Das Urteil zeigt, dass auch bei inländischen Grundstücksveräußerungen durch ein im Inland ansässiges Unternehmen die gewerbesteuerliche Bemessungsgrundlage nach einer Gewinnaufteilung zu kürzen ist, sofern die Geschäftsleitung und wesentliche Funktionen ins Ausland verlagert sind. Der BFH fordert eine exakte Zuordnung des Gewerbeertrags zu den Betriebsstätten.

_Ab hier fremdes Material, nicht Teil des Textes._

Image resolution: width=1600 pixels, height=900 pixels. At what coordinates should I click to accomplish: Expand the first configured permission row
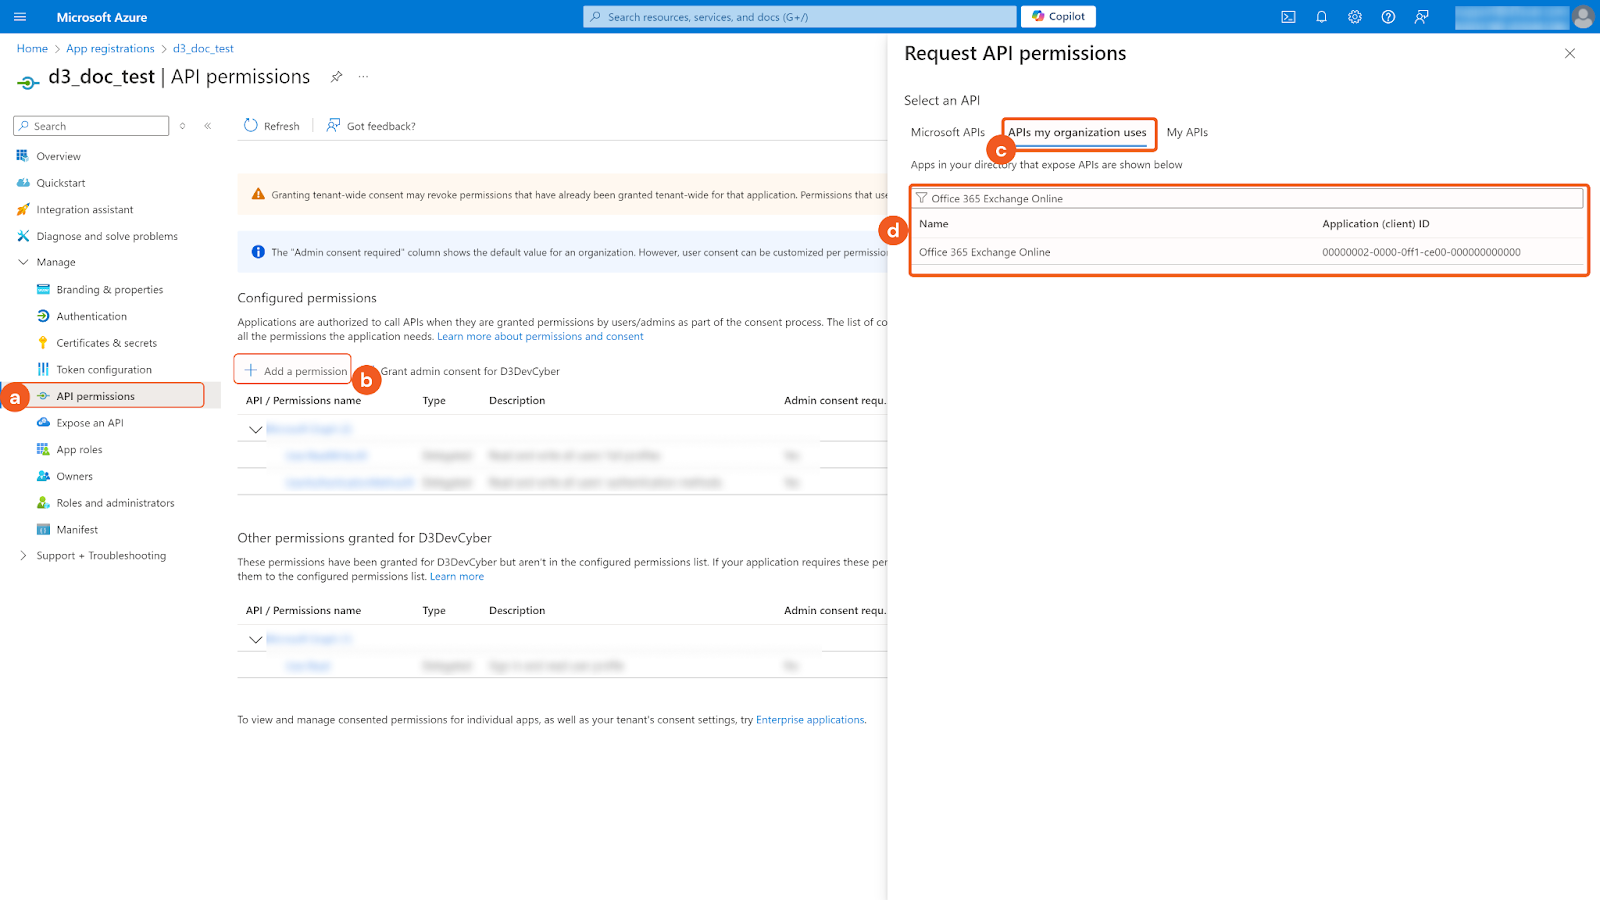point(254,428)
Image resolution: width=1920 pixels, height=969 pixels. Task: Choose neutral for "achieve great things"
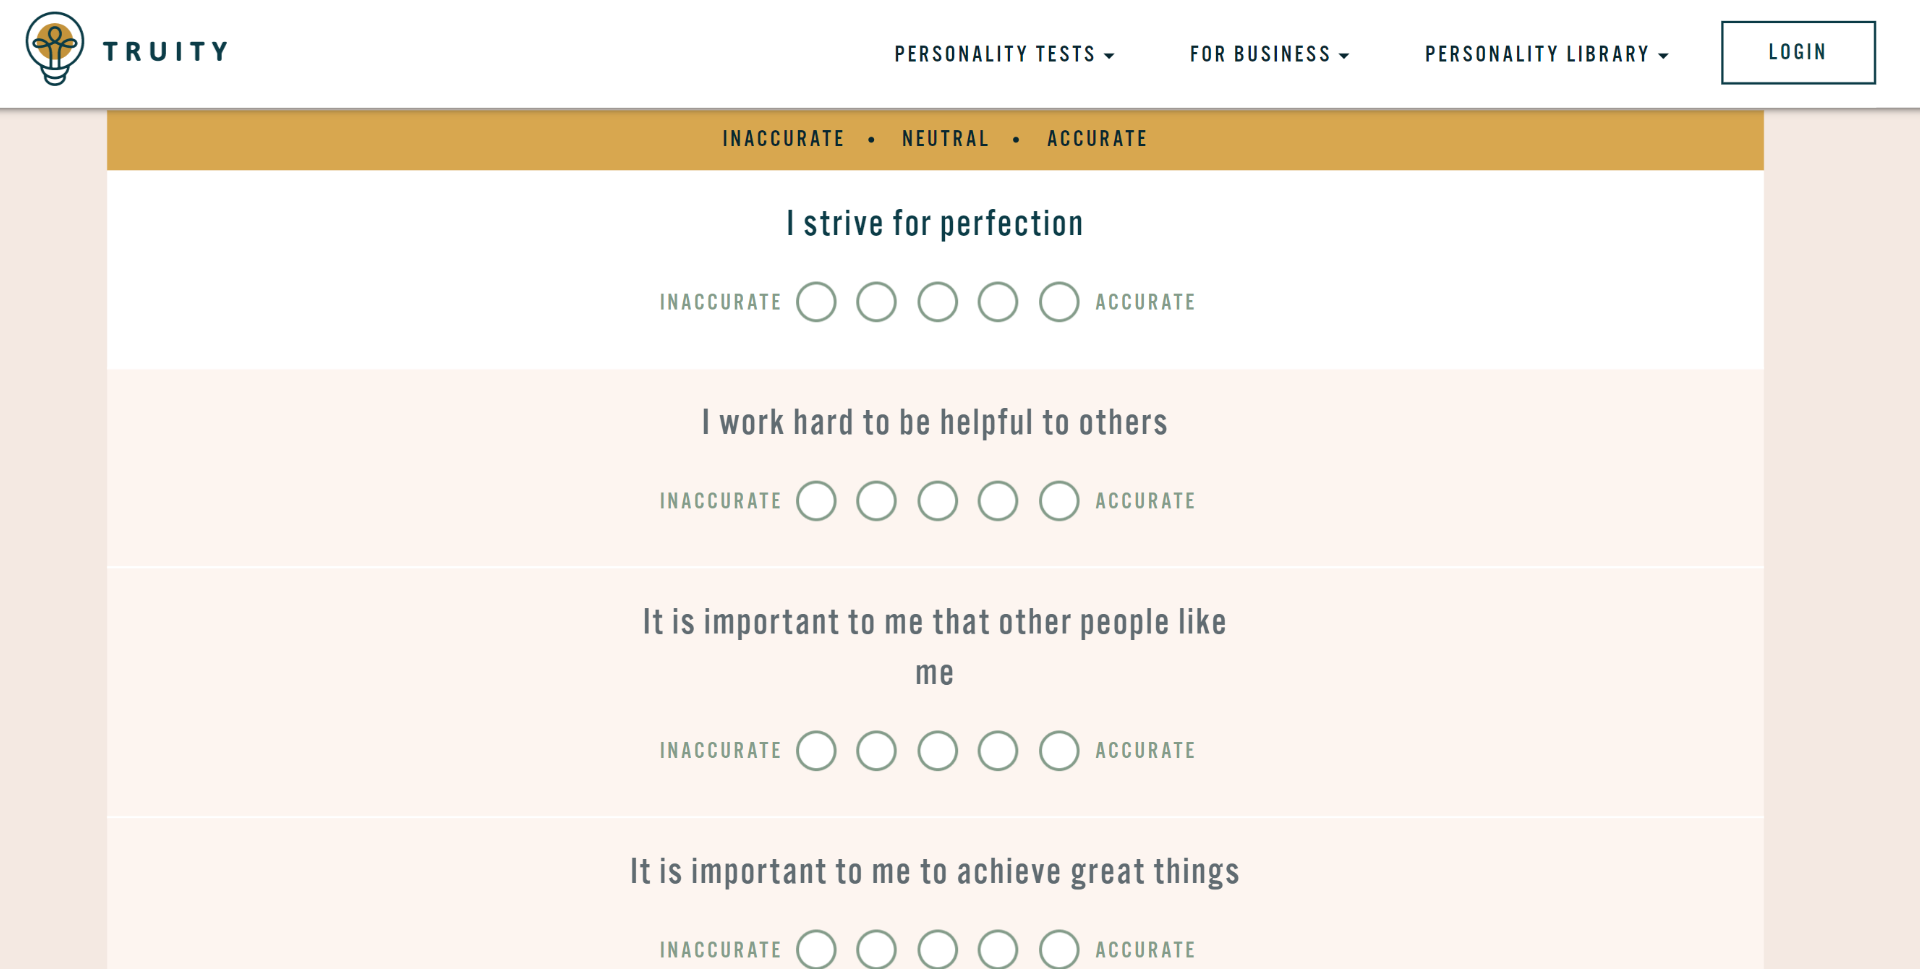coord(937,950)
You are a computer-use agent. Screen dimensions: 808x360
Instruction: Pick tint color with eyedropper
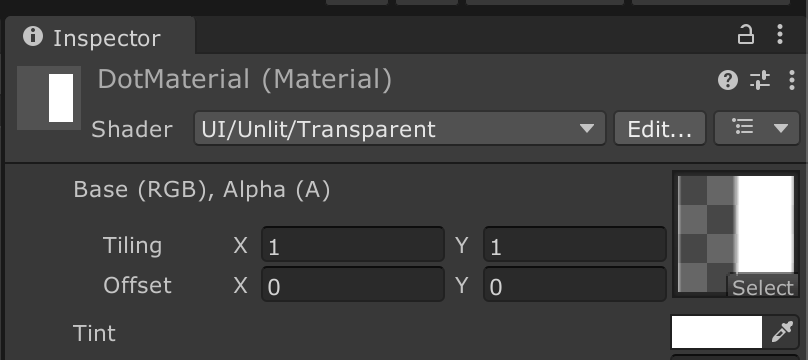click(x=781, y=332)
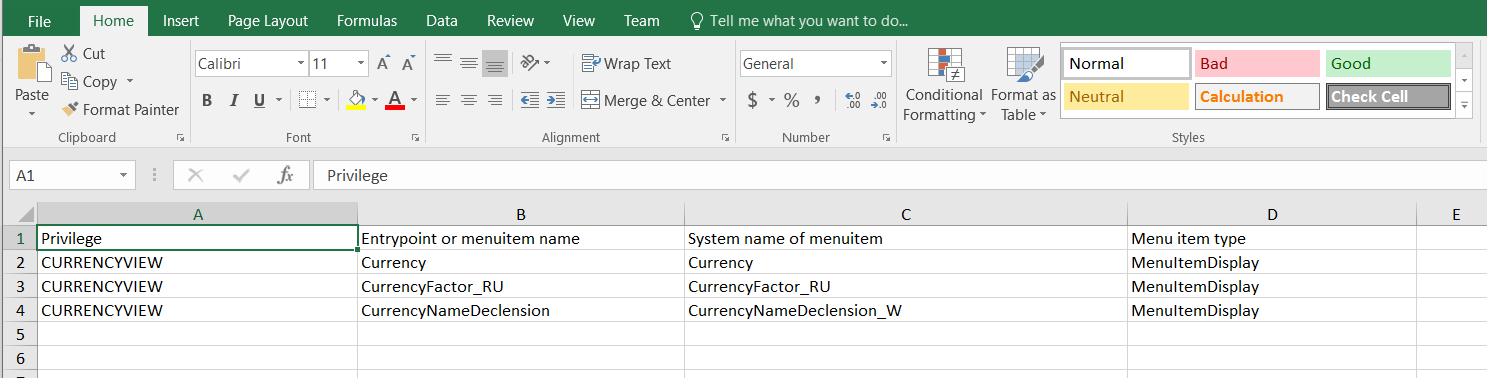This screenshot has width=1487, height=378.
Task: Toggle Italic formatting
Action: (234, 100)
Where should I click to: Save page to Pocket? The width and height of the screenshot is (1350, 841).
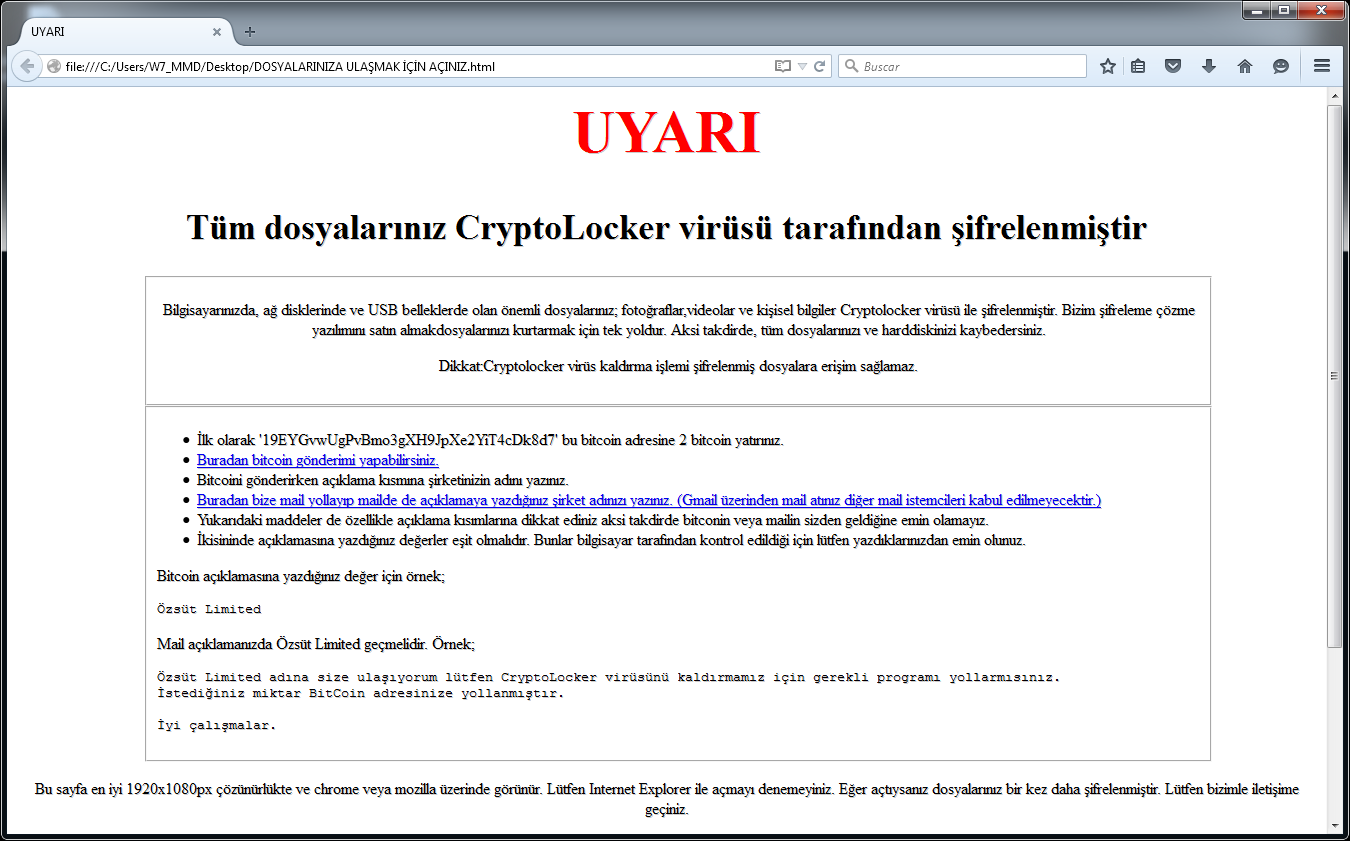point(1173,66)
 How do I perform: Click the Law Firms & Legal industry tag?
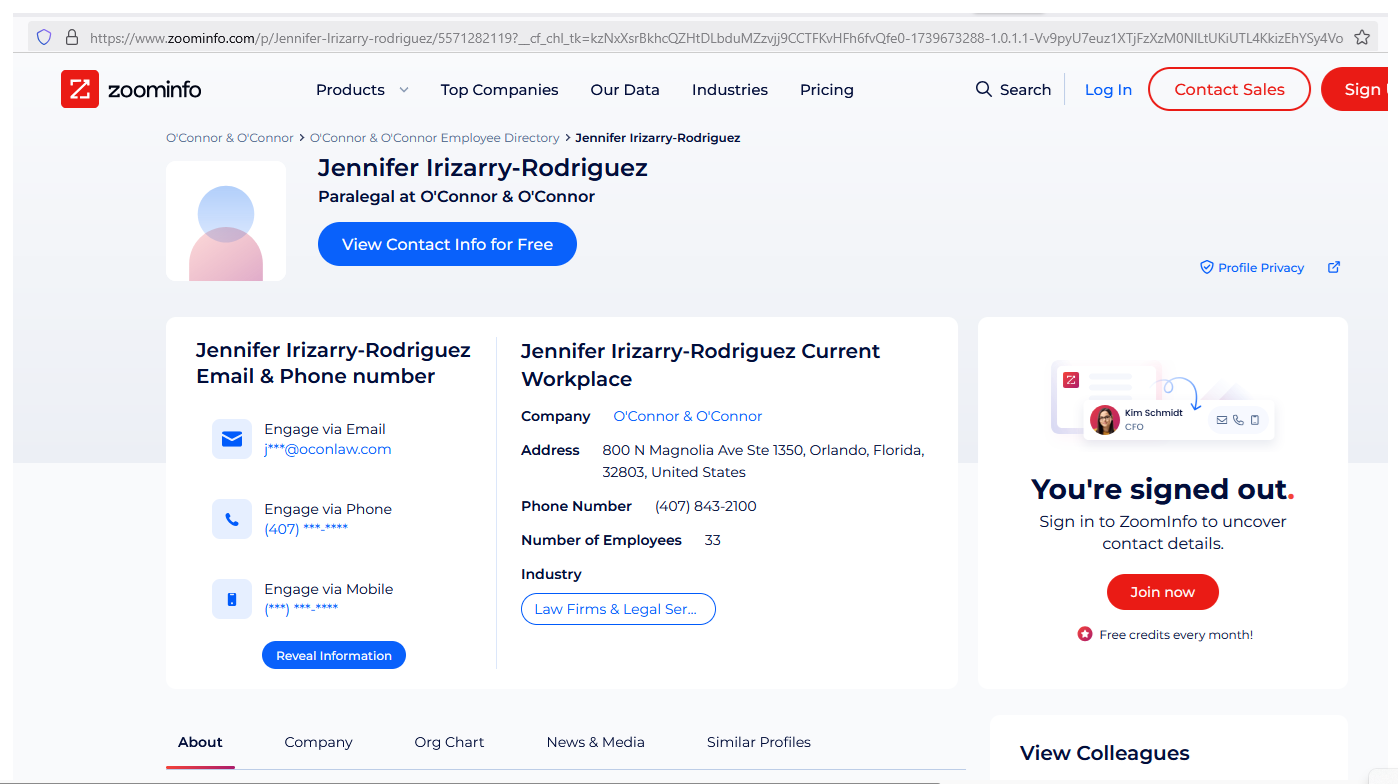pyautogui.click(x=618, y=609)
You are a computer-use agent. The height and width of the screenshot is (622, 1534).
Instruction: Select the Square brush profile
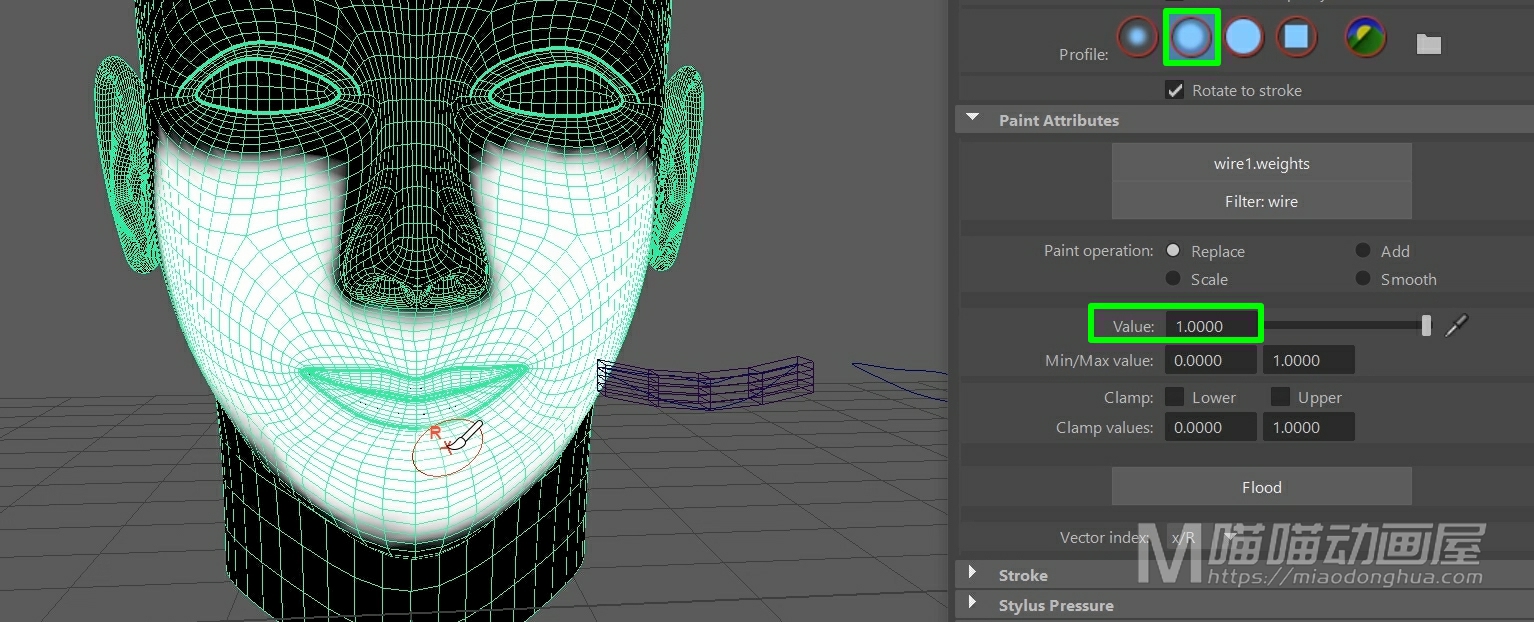click(1296, 38)
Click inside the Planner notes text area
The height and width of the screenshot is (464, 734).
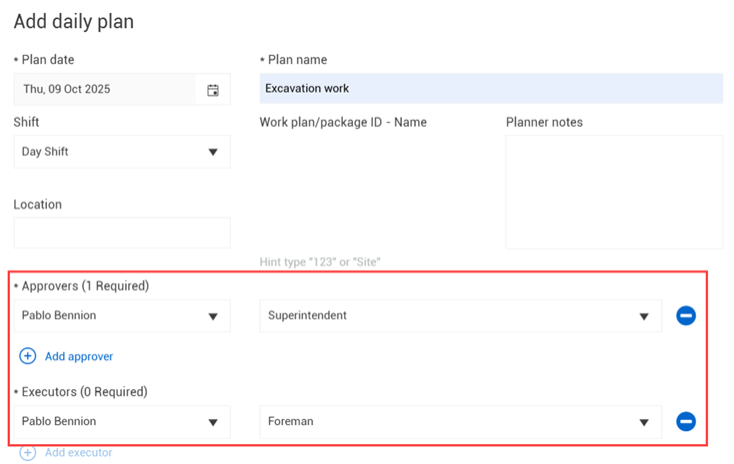point(614,192)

Der Weg zur Kürzung ausländischer Gewinne bleibt komplex
Der BFH hat in diesem Urteil betont, dass eine pauschale Schätzung der gewerbesteuerlichen Kürzung nicht ausreichend ist und dass insbesondere bei Joint Audits eine genaue Gewinnaufteilung entscheidend ist. Die Entscheidung stärkt die Rechte von Unternehmen, die Einkünfte aus ausländischen Betriebsstätten erzielen, und fordert eine präzise Zuweisung von Gewerbeerträgen an die jeweiligen Betriebsstätten, um steuerliche Nachteile zu vermeiden.
Unternehmen mit ausländischen Betriebsstätten sollten sicherstellen, dass die jeweilige Gewinnzuordnung klar dokumentiert ist, um Kürzungen gemäß § 9 Nr. 3 GewStG geltend zu machen und potenziellen Streitigkeiten mit den Finanzbehörden vorzubeugen.